Un tesoro que no apreciamos, y que no somos capaces de saber diferenciarlo de una calculadora ni de unos informes estadísticos. La educación nace del día a día, del contacto, del saber escuchar, de saber cuándo, cómo y porqué callar. 

Viene de la paciencia, del aprender lo que significan palabras como libertad. De aprender a observar y así, aprender a pensar. 

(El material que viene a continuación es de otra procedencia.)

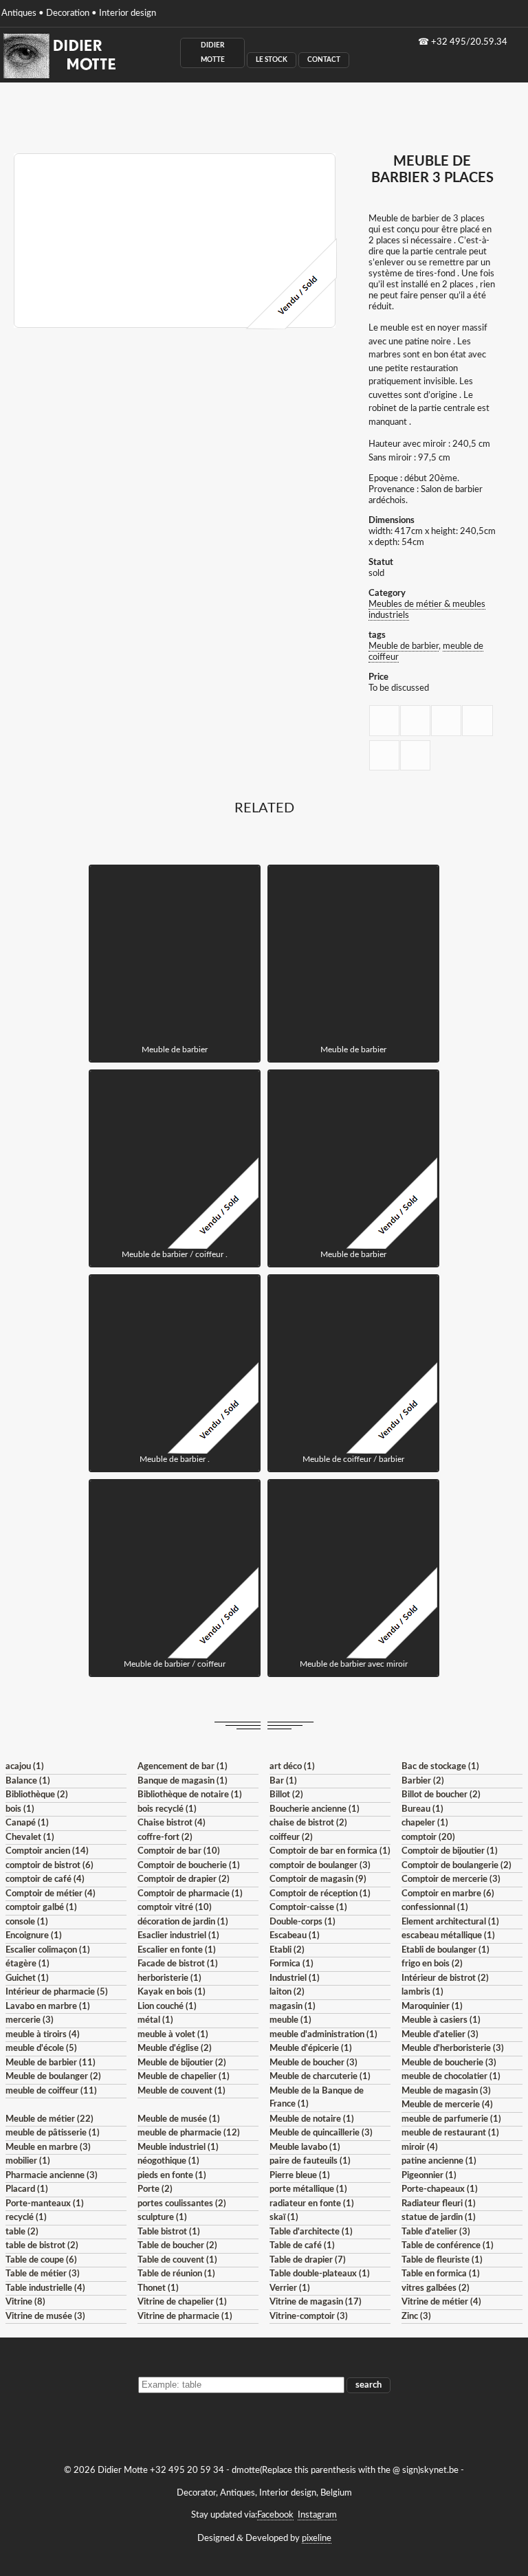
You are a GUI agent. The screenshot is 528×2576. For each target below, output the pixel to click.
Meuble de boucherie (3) (449, 2062)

Viene de ser capaz de ponerse en el lugar del que tienes al lado, de ser capaz de ver más allá de ti mismo. Viene con esfuerzo tuyo y de los que te rodean. No viene de los gritos, de miradas inquisidoras ni del miedo. No viene con una regla de madera que te haga callar. Tampoco viene con una sotana que te prometa un lugar mejor bajo amenazas. Viene de ver la fuerza de la gente de a pie. Viene de mano del sentido común.

Poco tiene que ver con estar a la cola de los informes europeos de educación avalados por quién sabe qué entidad. No tiene nada que ver con estatutos ni programas que pongan a los niños en un camino donde aprenden antes a multiplicar que a escuchar. Por suerte, tenemos tiempo para eso. Hay tiempo para libros, sumas, restas y abecedarios, pero si todo ello viene con la imposición, luego no tienen cabida las quejas de ausentismos y bajos niveles. 

Enseñar a apreciar la educación es el paso anterior a la educación en sí. Mientras que esto no lo tengamos claro, la cadena se seguirá rompiendo al poco tiempo de ponerse en funcionamiento.